#### Problem description
Each line of the listing should be reproduced exactly.
::: Data shown
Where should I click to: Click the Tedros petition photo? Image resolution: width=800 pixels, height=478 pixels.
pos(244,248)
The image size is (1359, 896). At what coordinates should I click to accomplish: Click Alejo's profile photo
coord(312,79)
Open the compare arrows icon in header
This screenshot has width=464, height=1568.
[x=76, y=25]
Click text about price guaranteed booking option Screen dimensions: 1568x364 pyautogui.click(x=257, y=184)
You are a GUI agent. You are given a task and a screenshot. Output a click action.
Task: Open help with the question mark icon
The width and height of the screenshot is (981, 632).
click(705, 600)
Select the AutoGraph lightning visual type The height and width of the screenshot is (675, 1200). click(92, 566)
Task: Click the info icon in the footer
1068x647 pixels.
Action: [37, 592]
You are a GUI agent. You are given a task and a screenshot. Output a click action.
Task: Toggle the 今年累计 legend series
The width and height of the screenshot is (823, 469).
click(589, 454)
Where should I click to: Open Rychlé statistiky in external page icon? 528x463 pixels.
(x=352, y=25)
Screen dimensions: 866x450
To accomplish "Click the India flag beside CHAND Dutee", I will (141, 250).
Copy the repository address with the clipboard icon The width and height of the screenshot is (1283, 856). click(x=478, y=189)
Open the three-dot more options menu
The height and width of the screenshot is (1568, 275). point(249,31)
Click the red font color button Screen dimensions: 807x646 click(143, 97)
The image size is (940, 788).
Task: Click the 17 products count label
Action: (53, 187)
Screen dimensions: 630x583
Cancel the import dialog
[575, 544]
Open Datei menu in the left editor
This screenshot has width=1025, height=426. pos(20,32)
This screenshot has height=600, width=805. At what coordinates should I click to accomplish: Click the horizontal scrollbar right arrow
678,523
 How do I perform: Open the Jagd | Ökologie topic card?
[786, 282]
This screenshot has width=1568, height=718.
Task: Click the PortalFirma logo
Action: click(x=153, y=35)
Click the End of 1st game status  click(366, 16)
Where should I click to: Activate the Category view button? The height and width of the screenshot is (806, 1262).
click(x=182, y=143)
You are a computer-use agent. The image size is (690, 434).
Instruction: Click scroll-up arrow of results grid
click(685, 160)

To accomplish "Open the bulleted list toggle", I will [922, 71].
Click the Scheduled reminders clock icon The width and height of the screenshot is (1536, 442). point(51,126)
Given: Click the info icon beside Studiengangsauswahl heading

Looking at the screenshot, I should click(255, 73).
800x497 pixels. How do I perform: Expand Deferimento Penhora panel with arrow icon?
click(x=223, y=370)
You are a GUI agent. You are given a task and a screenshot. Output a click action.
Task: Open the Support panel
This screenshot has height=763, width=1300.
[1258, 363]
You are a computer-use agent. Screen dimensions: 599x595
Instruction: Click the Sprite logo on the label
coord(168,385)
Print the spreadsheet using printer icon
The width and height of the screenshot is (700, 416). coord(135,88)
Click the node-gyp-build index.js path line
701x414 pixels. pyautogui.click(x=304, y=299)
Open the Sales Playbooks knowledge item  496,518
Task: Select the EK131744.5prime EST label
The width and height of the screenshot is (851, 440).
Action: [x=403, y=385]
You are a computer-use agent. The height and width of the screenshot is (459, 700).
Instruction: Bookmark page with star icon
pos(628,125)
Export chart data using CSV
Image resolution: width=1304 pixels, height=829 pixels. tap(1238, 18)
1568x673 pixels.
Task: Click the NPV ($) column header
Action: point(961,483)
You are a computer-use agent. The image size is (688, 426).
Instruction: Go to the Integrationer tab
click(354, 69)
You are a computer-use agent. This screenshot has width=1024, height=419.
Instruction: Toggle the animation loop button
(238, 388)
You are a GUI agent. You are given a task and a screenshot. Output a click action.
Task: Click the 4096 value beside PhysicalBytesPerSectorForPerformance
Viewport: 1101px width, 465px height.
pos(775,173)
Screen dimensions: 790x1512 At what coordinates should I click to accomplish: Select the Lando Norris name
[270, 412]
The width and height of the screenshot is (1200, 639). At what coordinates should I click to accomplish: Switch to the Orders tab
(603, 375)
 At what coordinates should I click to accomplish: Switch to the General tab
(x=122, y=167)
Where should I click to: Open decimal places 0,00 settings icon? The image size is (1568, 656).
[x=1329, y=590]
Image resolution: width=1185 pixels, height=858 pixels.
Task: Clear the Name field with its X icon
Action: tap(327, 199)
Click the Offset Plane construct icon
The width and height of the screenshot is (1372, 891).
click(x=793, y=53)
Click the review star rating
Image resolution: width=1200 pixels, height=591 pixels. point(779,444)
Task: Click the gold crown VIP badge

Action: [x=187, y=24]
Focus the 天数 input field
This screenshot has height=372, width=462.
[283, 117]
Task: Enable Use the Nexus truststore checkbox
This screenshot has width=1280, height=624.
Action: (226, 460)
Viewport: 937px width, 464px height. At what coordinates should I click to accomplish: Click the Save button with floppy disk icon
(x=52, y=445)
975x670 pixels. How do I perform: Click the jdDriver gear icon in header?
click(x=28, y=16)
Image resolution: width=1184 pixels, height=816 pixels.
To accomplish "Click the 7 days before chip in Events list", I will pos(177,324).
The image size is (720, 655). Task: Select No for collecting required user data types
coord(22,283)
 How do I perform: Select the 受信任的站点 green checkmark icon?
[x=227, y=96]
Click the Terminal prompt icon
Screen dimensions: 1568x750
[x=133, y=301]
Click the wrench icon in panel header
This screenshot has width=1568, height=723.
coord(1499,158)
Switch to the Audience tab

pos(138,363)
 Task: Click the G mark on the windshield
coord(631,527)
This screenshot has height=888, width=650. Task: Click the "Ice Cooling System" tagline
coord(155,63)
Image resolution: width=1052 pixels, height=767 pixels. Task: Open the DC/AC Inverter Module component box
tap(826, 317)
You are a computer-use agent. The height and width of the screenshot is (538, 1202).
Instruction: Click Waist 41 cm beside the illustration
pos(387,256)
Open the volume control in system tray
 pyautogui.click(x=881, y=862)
::::::
#### Output for this exercise
Where should I click to: Click the Tedros petition photo? Image resolution: width=800 pixels, height=478 pixels.
pos(244,248)
The image size is (1359, 896). At what coordinates should I click to accomplish: Click Alejo's profile photo
coord(312,79)
Open the compare arrows icon in header
This screenshot has width=464, height=1568.
[x=76, y=25]
Click text about price guaranteed booking option Screen dimensions: 1568x364 pyautogui.click(x=257, y=184)
You are a GUI agent. You are given a task and a screenshot. Output a click action.
Task: Open help with the question mark icon
The width and height of the screenshot is (981, 632).
click(705, 600)
Select the AutoGraph lightning visual type The height and width of the screenshot is (675, 1200). click(92, 566)
Task: Click the info icon in the footer
1068x647 pixels.
Action: [37, 592]
You are a GUI agent. You are given a task and a screenshot. Output a click action.
Task: Toggle the 今年累计 legend series
The width and height of the screenshot is (823, 469).
click(589, 454)
Where should I click to: Open Rychlé statistiky in external page icon? 528x463 pixels.
(x=352, y=25)
Screen dimensions: 866x450
To accomplish "Click the India flag beside CHAND Dutee", I will (141, 250).
Copy the repository address with the clipboard icon The width and height of the screenshot is (1283, 856). click(x=478, y=189)
Open the three-dot more options menu
The height and width of the screenshot is (1568, 275). point(249,31)
Click the red font color button Screen dimensions: 807x646 click(143, 97)
The image size is (940, 788).
Task: Click the 17 products count label
Action: (53, 187)
Screen dimensions: 630x583
Cancel the import dialog
[575, 544]
Open Datei menu in the left editor
This screenshot has width=1025, height=426. pos(20,32)
This screenshot has height=600, width=805. At what coordinates should I click to accomplish: Click the horizontal scrollbar right arrow
678,523
 How do I perform: Open the Jagd | Ökologie topic card?
[786, 282]
This screenshot has width=1568, height=718.
Task: Click the PortalFirma logo
Action: click(x=153, y=35)
Click the End of 1st game status  click(366, 16)
Where should I click to: Activate the Category view button? The height and width of the screenshot is (806, 1262).
click(x=182, y=143)
You are a computer-use agent. The image size is (690, 434).
Instruction: Click scroll-up arrow of results grid
click(685, 160)

To accomplish "Open the bulleted list toggle", I will [922, 71].
Click the Scheduled reminders clock icon The width and height of the screenshot is (1536, 442). point(51,126)
Given: Click the info icon beside Studiengangsauswahl heading

Looking at the screenshot, I should click(255, 73).
800x497 pixels. How do I perform: Expand Deferimento Penhora panel with arrow icon?
click(x=223, y=370)
You are a GUI agent. You are given a task and a screenshot. Output a click action.
Task: Open the Support panel
This screenshot has height=763, width=1300.
[1258, 363]
You are a computer-use agent. Screen dimensions: 599x595
Instruction: Click the Sprite logo on the label
coord(168,385)
Print the spreadsheet using printer icon
The width and height of the screenshot is (700, 416). coord(135,88)
Click the node-gyp-build index.js path line
701x414 pixels. pyautogui.click(x=304, y=299)
Open the Sales Playbooks knowledge item  496,518
Task: Select the EK131744.5prime EST label
The width and height of the screenshot is (851, 440).
Action: [x=403, y=385]
You are a computer-use agent. The height and width of the screenshot is (459, 700).
Instruction: Bookmark page with star icon
pos(628,125)
Export chart data using CSV
Image resolution: width=1304 pixels, height=829 pixels. tap(1238, 18)
1568x673 pixels.
Task: Click the NPV ($) column header
Action: point(961,483)
You are a computer-use agent. The image size is (688, 426).
Instruction: Go to the Integrationer tab
click(354, 69)
You are a computer-use agent. This screenshot has width=1024, height=419.
Instruction: Toggle the animation loop button
(238, 388)
You are a GUI agent. You are given a task and a screenshot. Output a click action.
Task: Click the 4096 value beside PhysicalBytesPerSectorForPerformance
Viewport: 1101px width, 465px height.
pos(775,173)
Screen dimensions: 790x1512 At what coordinates should I click to accomplish: Select the Lando Norris name
[270, 412]
The width and height of the screenshot is (1200, 639). At what coordinates should I click to accomplish: Switch to the Orders tab
(603, 375)
 At what coordinates should I click to accomplish: Switch to the General tab
(x=122, y=167)
Where should I click to: Open decimal places 0,00 settings icon? The image size is (1568, 656).
[x=1329, y=590]
Image resolution: width=1185 pixels, height=858 pixels.
Task: Clear the Name field with its X icon
Action: tap(327, 199)
Click the Offset Plane construct icon
The width and height of the screenshot is (1372, 891).
click(x=793, y=53)
Click the review star rating
Image resolution: width=1200 pixels, height=591 pixels. point(779,444)
Task: Click the gold crown VIP badge

Action: [x=187, y=24]
Focus the 天数 input field
This screenshot has height=372, width=462.
[283, 117]
Task: Enable Use the Nexus truststore checkbox
This screenshot has width=1280, height=624.
Action: (226, 460)
Viewport: 937px width, 464px height. At what coordinates should I click to accomplish: Click the Save button with floppy disk icon
(x=52, y=445)
975x670 pixels. How do I perform: Click the jdDriver gear icon in header?
click(x=28, y=16)
Image resolution: width=1184 pixels, height=816 pixels.
To accomplish "Click the 7 days before chip in Events list", I will pos(177,324).
The image size is (720, 655). Task: Select No for collecting required user data types
coord(22,283)
 How do I perform: Select the 受信任的站点 green checkmark icon?
[x=227, y=96]
Click the Terminal prompt icon
Screen dimensions: 1568x750
[x=133, y=301]
Click the wrench icon in panel header
This screenshot has width=1568, height=723.
coord(1499,158)
Switch to the Audience tab

pos(138,363)
 Task: Click the G mark on the windshield
coord(631,527)
This screenshot has height=888, width=650. Task: Click the "Ice Cooling System" tagline
coord(155,63)
Image resolution: width=1052 pixels, height=767 pixels. Task: Open the DC/AC Inverter Module component box
tap(826, 317)
You are a computer-use agent. The height and width of the screenshot is (538, 1202).
Instruction: Click Waist 41 cm beside the illustration
pos(387,256)
Open the volume control in system tray
 pyautogui.click(x=881, y=862)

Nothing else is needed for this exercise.